On the other hand, the bill’s supporters include the Center for Health Progress, a Colorado organization that advocates for equitable access to care; the Colorado Children’s Campaign, which advocates for improving and expanding benefits for children and families; and the Colorado Consumer Health Initiative, or CCHI, which aims to increase health care equity and accessibility.
While HB-1232’s supporters lacked the monetary prowess of its opponents, one national lobbying firm that supports the bill — United States of Care — reported $28,000 in consulting expenses for February and March.

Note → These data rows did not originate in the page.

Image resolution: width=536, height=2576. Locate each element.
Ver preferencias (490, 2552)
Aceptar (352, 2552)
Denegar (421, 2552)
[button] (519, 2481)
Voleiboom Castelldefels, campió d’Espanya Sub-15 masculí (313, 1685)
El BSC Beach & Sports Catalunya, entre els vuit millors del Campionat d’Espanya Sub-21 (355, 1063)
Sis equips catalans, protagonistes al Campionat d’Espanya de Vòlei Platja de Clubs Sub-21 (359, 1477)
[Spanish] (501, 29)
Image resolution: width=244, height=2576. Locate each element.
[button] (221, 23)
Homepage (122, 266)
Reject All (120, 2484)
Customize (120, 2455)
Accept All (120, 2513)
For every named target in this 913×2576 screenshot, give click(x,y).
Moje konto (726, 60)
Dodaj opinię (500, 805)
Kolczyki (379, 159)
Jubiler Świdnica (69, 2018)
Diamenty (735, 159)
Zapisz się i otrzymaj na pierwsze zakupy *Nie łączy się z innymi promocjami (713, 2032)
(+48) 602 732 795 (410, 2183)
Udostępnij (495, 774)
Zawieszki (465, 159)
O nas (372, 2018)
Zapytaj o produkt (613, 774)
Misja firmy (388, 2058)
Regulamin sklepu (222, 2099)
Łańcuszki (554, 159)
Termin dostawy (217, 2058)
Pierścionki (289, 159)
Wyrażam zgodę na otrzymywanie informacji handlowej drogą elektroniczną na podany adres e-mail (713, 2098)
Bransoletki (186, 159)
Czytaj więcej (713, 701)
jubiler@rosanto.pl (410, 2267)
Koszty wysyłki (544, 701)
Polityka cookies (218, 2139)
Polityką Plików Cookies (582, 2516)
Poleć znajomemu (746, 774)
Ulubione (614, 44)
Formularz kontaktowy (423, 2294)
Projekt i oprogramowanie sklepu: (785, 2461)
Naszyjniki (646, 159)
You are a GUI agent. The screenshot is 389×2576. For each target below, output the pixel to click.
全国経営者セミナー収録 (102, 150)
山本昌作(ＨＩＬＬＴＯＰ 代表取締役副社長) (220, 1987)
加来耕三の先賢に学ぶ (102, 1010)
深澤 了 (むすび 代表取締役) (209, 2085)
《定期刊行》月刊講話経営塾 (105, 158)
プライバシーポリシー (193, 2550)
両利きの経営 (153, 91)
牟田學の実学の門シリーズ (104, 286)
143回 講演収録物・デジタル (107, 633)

“We are thrilled to have been part of a coalition effort in Colorado that addresses people’s real needs by lowering costs and expanding access to dependable, affordable and equitable health care, especially in the wake of a pandemic,” Erin Huppert, United States of Care’s director of state external affairs and partnerships, said in a statement Wednesday.
Amendment removes penalties for doctors
The bill would require private insurers to offer three tiers of a standardized individual plan and small-group plan on Connect for Health Colorado, the state’s health exchange. Such plans make it easier for consumers to compare provider networks, premiums, copays and deductibles when choosing an insurance plan to purchase. Under HB-1232, the standardized plans would all have to include certain mandatory health care services.
The goal of the amended bill would be to achieve an 15%reduction in average premium costs over three years as compared with 2021 rates. That target is lower than what the sponsors originally had in mind, which was a 20% reduction in average premium costs.
Up to 15% of Coloradans would be affected by HB-1232, either because they already purchase individual or small-group plans on the exchange, or because they don’t currently have insurance for themselves, their family or their small business and may be interested in the lower-cost standardized plan, CCHI Deputy Director Adam Fox told Newsline previously. Those Coloradans would be able to shop for standardized plan options on the state’s exchange, but no one would be forced into choosing a particular plan.
“This is a huge accomplishment that will bring more affordable and equitable insurance options to Coloradans,” Fox said in a statement following the Senate’s Wednesday vote. “With 1.15 million Coloradans struggling to afford their health care pre-pandemic, this is a vital step forward to improve the health and financial security of Coloradans.”
An amendment Donovan introduced on the Senate floor would get rid of penalties for health care providers who didn’t accept the Colorado Option plan. The bill’s mandate for health care providers to serve people on the standardized plan regardless of the reimbursement rate has been a sticking point for doctors and health care workers.
House lawmakers will consider that amendment when they vote on the bill one last time.